◆ Passage to read:
Why ETFs and SIPPs make a great combination

justETF.com

Once you've decided to take control of your pension with a SIPP, you'll find cost-effective and flexible ETFs are a great way to put your plans into action.

Why ETFs and SIPPs make a great combination Self Invested Personal Pensions (SIPPs) offer the ultimate in flexibility for those who want to take charge of retirement plans. 
 
Despite ongoing tax-shelter innovation in the UK – such as the Lifetime ISA – pensions are still likely to be the best investment vehicle to secure your retirement because they enjoy superior tax breaks in comparison to ISAs for the majority of people. 
 
And SIPPs are the cheapest, most diversified pension product you can buy when you combine them with low-cost Exchange Traded Funds (ETFs).

The SIPP plus ETFs combination has hit a sweet spot in recent years as the government has made personal pensions more flexible, while competition in the financial industry has driven down the cost of ETFs and SIPPs to unprecedented levels. Add to that the incredible range of markets that can be accessed using ETFs, and it’s hard to beat the level of control you can achieve with a DIY portfolio held inside a SIPP.

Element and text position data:

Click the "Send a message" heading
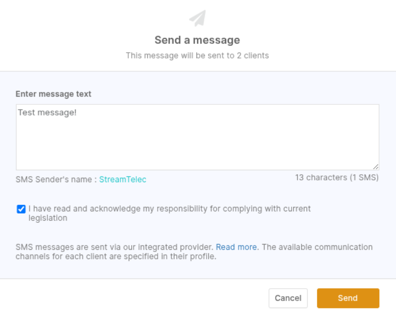396x317 pixels. click(197, 40)
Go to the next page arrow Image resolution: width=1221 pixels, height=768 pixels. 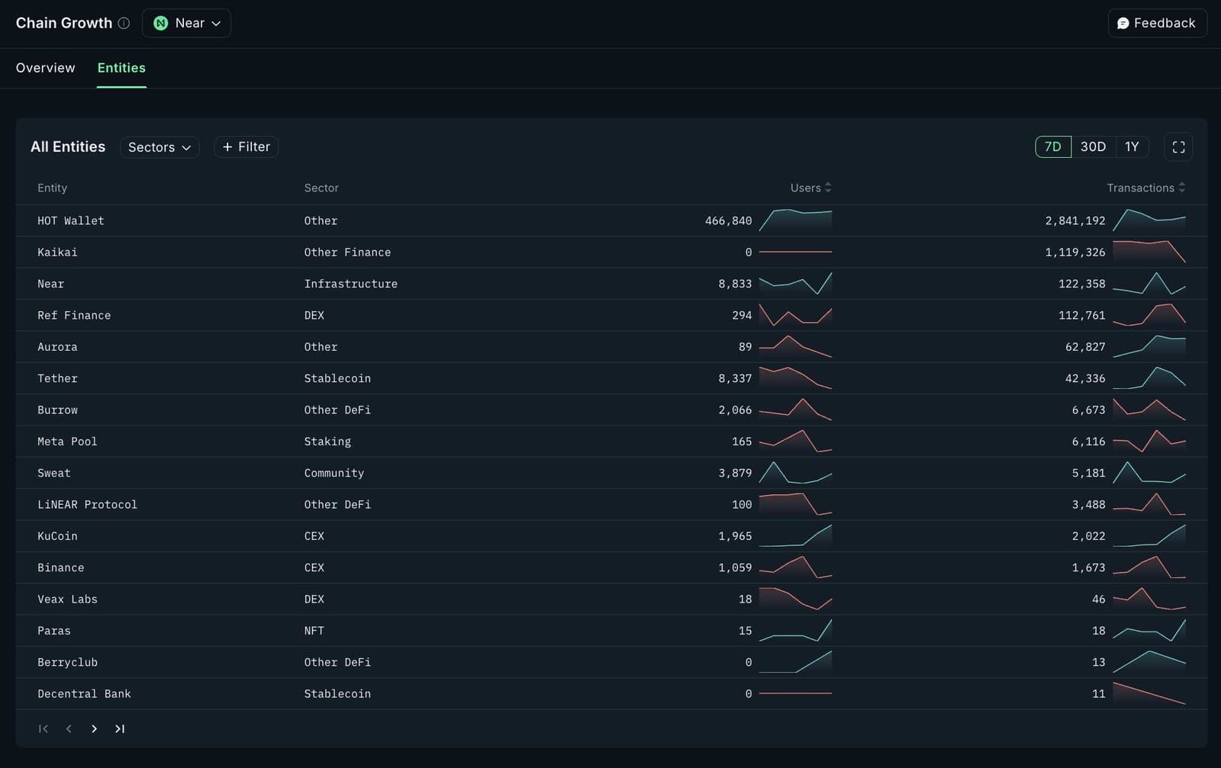94,729
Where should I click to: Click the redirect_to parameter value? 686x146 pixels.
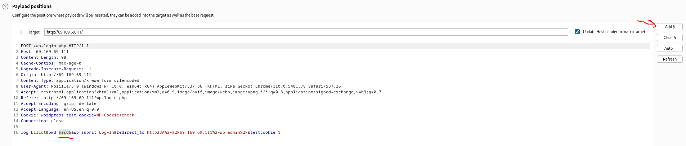pos(196,133)
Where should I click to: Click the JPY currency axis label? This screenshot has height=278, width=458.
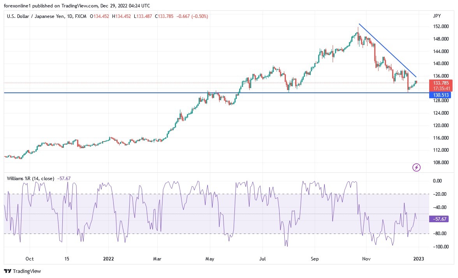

◆ Stated problem: Reproduce the part of the article on ETFs and SIPPs that starts with "Despite ongoing tax-shelter" and goes on through "Exchange Traded Funds (ETFs).".

◆ Task output:
Despite ongoing tax-shelter innovation in the UK – such as the Lifetime ISA – pensions are still likely to be the best investment vehicle to secure your retirement because they enjoy superior tax breaks in comparison to ISAs for the majority of people. 
 
And SIPPs are the cheapest, most diversified pension product you can buy when you combine them with low-cost Exchange Traded Funds (ETFs).